Requirement A -
Answer these questions from the dictionary entry for "order," one answer per line, marked as the questions are:
(i) From which three languages does the entry trace the word?
(ii) Which author is cited for the line "Good order is the foundation of all good things."?
(iii) What two examples illustrate the second sense, right arrangement?
Requirement B -
Decide whether each statement agrees with the dictionary entry for "order." Answer yes or no, and quote the words of the entry that settle it.
(i) The entry uses the books in a library as an example of order among material things.
(ii) The quotation from Ezekiel says the side chambers were forty in order.
(iii) The third sense mentions the conduct of debates.
Requirement C - Write the next part of the dictionary entry for "order," picking up after its last line.
─── Reading text ───
Order \Or"der\, n. [OE. ordre, F. ordre, fr. L. ordo, ordinis. Cf. Ordain, Ordinal.]

  1. Regular arrangement; any methodical or established succession or harmonious relation; method; system; as:

    1. Of material things, like the books in a library.

    2. Of intellectual notions or ideas, like the topics of a discource.

    3. Of periods of time or occurrences, and the like.

      The side chambers were . . . thirty in order.
      --Ezek. xli. 6.

      Bright-harnessed angels sit in order serviceable.
      --Milton.

      Good order is the foundation of all good things.
      --Burke.

  2. Right arrangement; a normal, correct, or fit condition; as, the house is in order; the machinery is out of order.
    --Locke.

  3. The customary mode of procedure; established system, as in the conduct of debates or the transaction of business; usage; custom; fashion.
    --Dantiel.

    And, pregnant with his grander thought, Brought the old order into doubt.
─── Material provided ───
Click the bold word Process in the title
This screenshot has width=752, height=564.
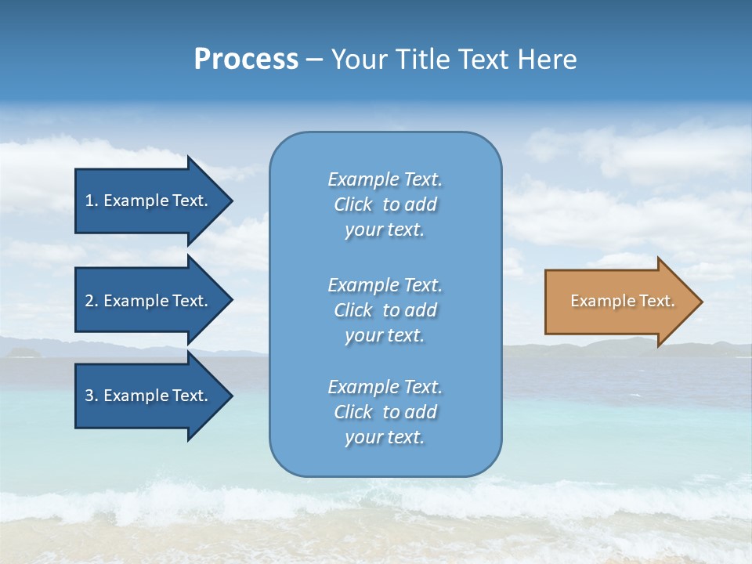pyautogui.click(x=246, y=60)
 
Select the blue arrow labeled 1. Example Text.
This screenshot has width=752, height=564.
pyautogui.click(x=146, y=201)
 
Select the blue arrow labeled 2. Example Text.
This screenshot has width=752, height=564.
pyautogui.click(x=146, y=301)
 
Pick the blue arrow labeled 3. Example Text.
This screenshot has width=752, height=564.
pyautogui.click(x=146, y=396)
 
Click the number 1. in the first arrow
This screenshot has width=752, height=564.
pyautogui.click(x=92, y=201)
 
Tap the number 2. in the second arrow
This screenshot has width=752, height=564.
pyautogui.click(x=92, y=301)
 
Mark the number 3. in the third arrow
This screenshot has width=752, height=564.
pyautogui.click(x=92, y=396)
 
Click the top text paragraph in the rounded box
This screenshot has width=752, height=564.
pyautogui.click(x=385, y=204)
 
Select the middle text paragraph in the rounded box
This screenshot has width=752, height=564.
pyautogui.click(x=385, y=310)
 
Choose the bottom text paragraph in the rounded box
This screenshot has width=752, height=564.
pyautogui.click(x=385, y=412)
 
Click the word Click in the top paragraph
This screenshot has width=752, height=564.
pyautogui.click(x=353, y=204)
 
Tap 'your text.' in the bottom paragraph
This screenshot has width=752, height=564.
pyautogui.click(x=385, y=437)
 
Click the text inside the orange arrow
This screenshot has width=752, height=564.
pyautogui.click(x=622, y=301)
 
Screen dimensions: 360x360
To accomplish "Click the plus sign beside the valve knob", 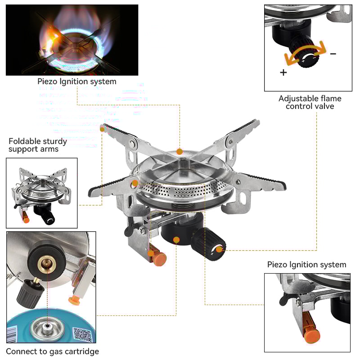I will coord(283,72).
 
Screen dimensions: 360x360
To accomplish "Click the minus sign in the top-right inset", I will coord(333,54).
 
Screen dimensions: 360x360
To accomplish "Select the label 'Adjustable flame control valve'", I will coord(310,102).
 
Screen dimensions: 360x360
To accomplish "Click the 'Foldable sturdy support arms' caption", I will coord(38,145).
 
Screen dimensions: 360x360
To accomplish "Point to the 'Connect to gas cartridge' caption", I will coord(52,351).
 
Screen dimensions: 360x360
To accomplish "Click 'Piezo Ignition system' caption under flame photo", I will coord(76,81).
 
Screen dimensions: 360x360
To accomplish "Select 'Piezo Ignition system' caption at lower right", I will coord(306,265).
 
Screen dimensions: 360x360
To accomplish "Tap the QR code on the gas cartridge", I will coord(82,335).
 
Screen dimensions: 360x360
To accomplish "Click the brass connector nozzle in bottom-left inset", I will coord(45,263).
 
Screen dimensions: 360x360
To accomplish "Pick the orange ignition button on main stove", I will coord(159,259).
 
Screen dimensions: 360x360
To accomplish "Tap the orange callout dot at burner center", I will coord(180,152).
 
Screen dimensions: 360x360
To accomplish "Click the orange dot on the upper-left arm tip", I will coord(103,129).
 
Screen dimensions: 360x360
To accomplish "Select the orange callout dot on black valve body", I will coord(176,240).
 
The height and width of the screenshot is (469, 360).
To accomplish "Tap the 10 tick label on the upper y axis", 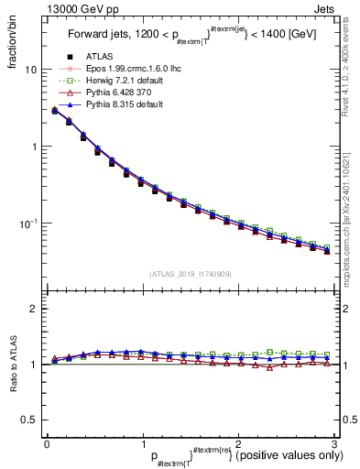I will point(31,70).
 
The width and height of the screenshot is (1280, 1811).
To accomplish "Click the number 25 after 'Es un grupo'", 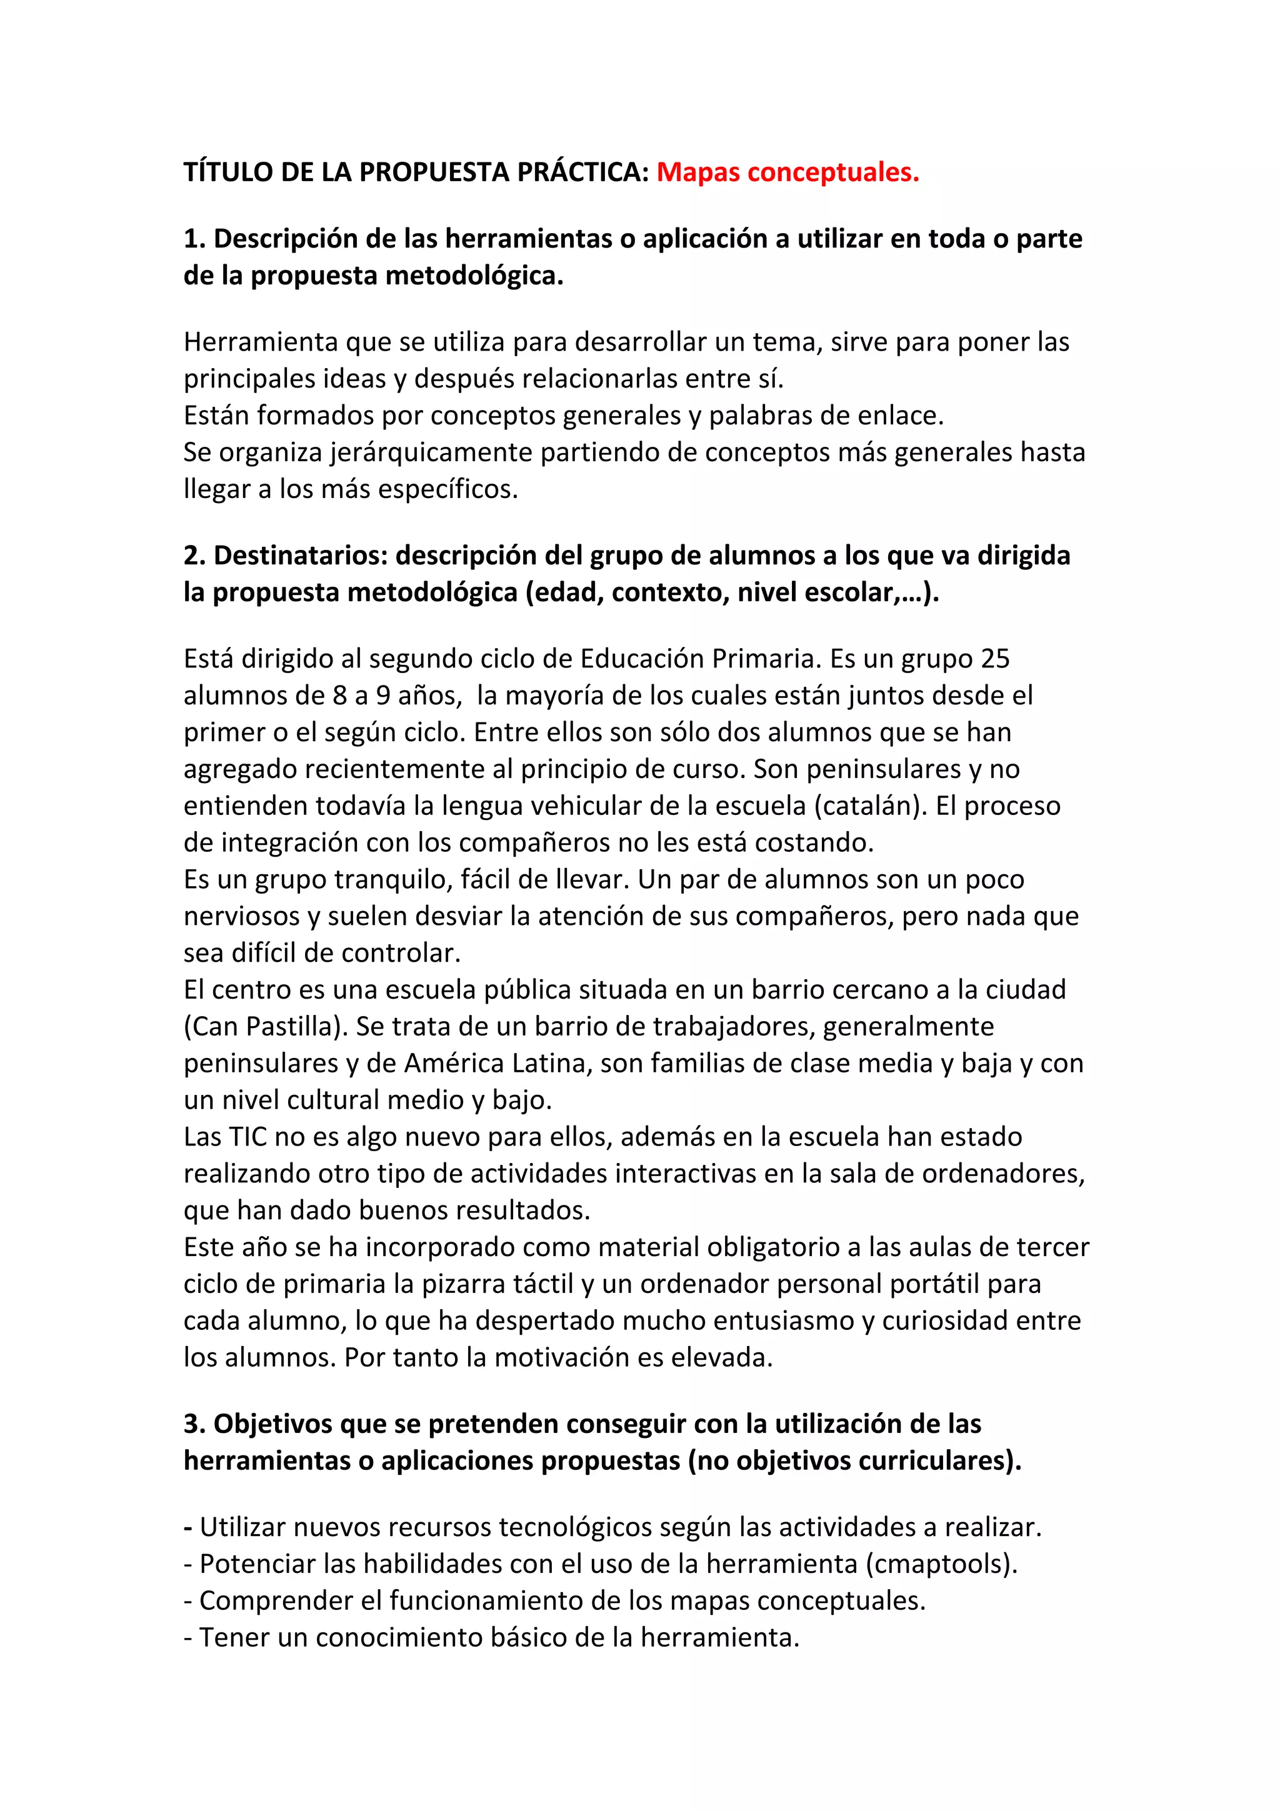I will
───
Output A -
(i) Old English, French and Latin
(ii) Burke
(iii) The house is in order, and the machinery is out of order.

Output B -
(i) Yes: "Of material things, like the books in a library."
(ii) No: "The side chambers were . . . thirty in order."
(iii) Yes: "as in the conduct of debates or the transaction of business"

Output C -
    --Emerson.

  4. Conformity with law or decorum; freedom from disturbance; general tranquillity; public quiet; as, to preserve order in a community or an assembly.

  5. That which prescribes a method of procedure; a rule or regulation made by competent authority; as, the rules and orders of the senate.

    The church hath authority to establish that for an order at one time which at another time it may abolish.
    --Hooker.

  6. A command; a mandate; a precept; a direction.

    Upon this new fright, an order was made by both houses for disarming all the papists in England.
    --Clarendon.

  7. Hence: A commission to purchase, sell, or supply goods; a direction, in writing, to pay money, to furnish supplies, to admit to a building, a place of entertainment, or the like; as, orders for blankets are large.

    In those days were pit orders -- beshrew the uncomfortable manager who abolished them.
    --Lamb.

  8. A number of things or persons arranged in a fixed or suitable place, or relative position; a rank; a row; a grade; especially, a rank or class in society; a group or division of men in the same social or other position; also, a distinct character, kind, or sort; as, the higher or lower orders of society; talent of a high order.

    They are in equal order to their several ends.
    --Jer. Taylor.

    Various orders various ensigns bear.
    --Granville.

    Which, to his order of mind, must have seemed little short of crime.
    --Hawthorne.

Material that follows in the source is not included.